Ein Arbeiter der Mizra Schweinefabrik hält sich im Tiefkühlraum einen Schweinekopf vor sein Gesicht. Unklar bleibt, ob die Geste Abscheu oder Spaß darstellen soll. Die große russische Gemeinde verlangt immer mehr nach Schweinefleisch, was jedoch für religiöse Israelis ein nicht koscheres, also nicht für den Verzehr erlaubtes Essen darstellt. In Israel lebt die drittgrößte russisch-sprachige Gemeinschaft außerhalb der ehemaligen Sowjetunion. Nach dem Zusammenbruch der Sowjetunion Ende der 80er und Anfang der 90er Jahre kamen Hundertausende mit - teils sehr vagen - jüdischen Wurzeln in das gelobte Land. Sie kamen mit der Sehnsucht nach einem besseren Leben und der Erinnerung an Werte und Traditionen aus ihrer Heimat, in der Juden noch nie wohlgelitten waren. In der neuen Heimat machten viele Karriere in der Wissenschaft, Technik, Sport oder auch in der Politik. Doch ihre Freizeit verbringen sie überwiegend in der eigenen Gemeinschaft.

Wodka darf bei einem russischen Fest niemals fehlen. 2000 Immigranten aus den ehemaligen Sowjetrepubliken nahmen 2012 an einem zweitägigen Musikfestival im israelischen Nationalpark Gan HaShlosha teil, sangen russische Volkslieder, grillten Schaschlik und tranken Wodka.Der israelische Fotograf Oded Bilalty setzte die ganz eigene Welt der russischen Einwanderer in einer Reportage um. Obwohl er als Fotograf der Agentur Associated Press viel durchs Land reist, musste er feststellen, dass er von einem großen Teil der russischen Bevölkerung gar nichts wusste. Also machte er sich auf die Suche, ging in die russisch dominierten Viertel und fotografierte dort Boxkämpfe, Schachspieler im Park und russische Nachtclubs. Oft ohne dabei auch nur ein einziges Wort Hebräisch zu hören.

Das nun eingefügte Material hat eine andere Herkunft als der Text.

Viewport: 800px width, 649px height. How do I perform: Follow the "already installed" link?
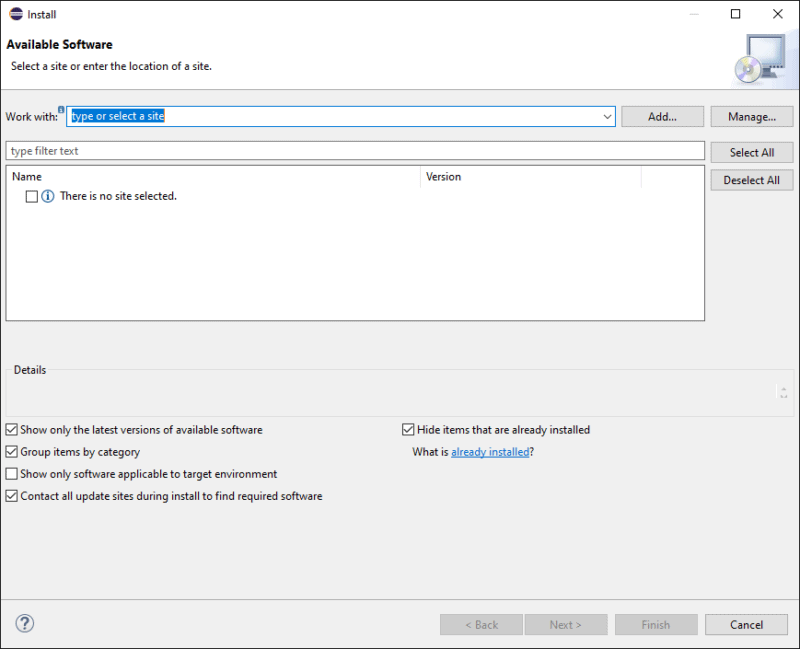pyautogui.click(x=490, y=451)
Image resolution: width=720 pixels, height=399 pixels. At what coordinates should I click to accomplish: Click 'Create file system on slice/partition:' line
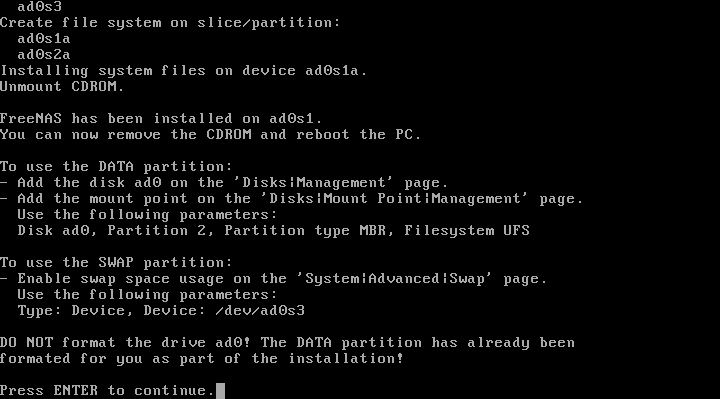tap(170, 23)
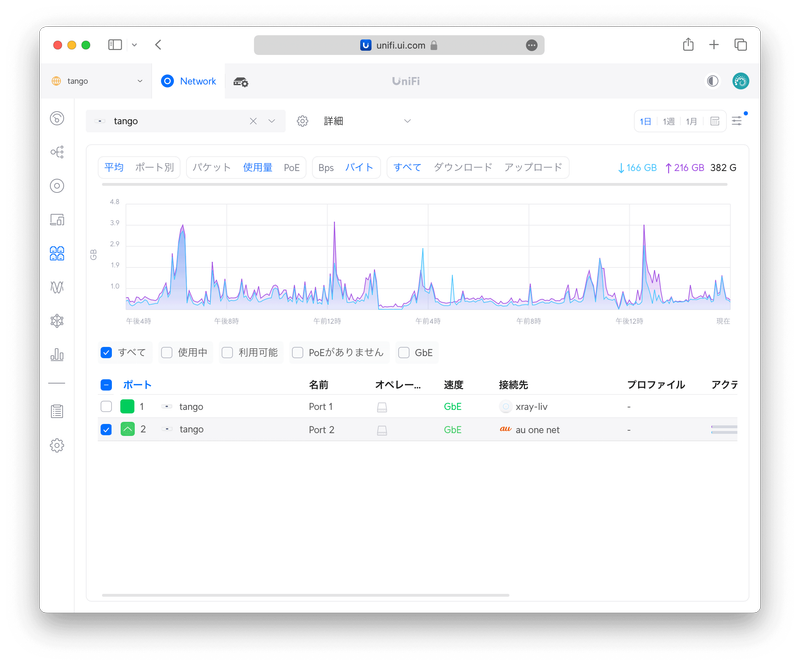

Wer hier tanzen will, muss russisch sprechen – denn der Nachtclub Babylon in Israels Partystadt Tel Aviv orientiert sich ganz an seinem eingewanderten Klientel. Die israelischen Tänzerinnen schwingen ihre Hüften in knappen Outfits zu russischen Beats.

Ebenso wie das Babylon hat sich das Soho in Tel Aviv auf den Geschmack der Immigranten eingestellt.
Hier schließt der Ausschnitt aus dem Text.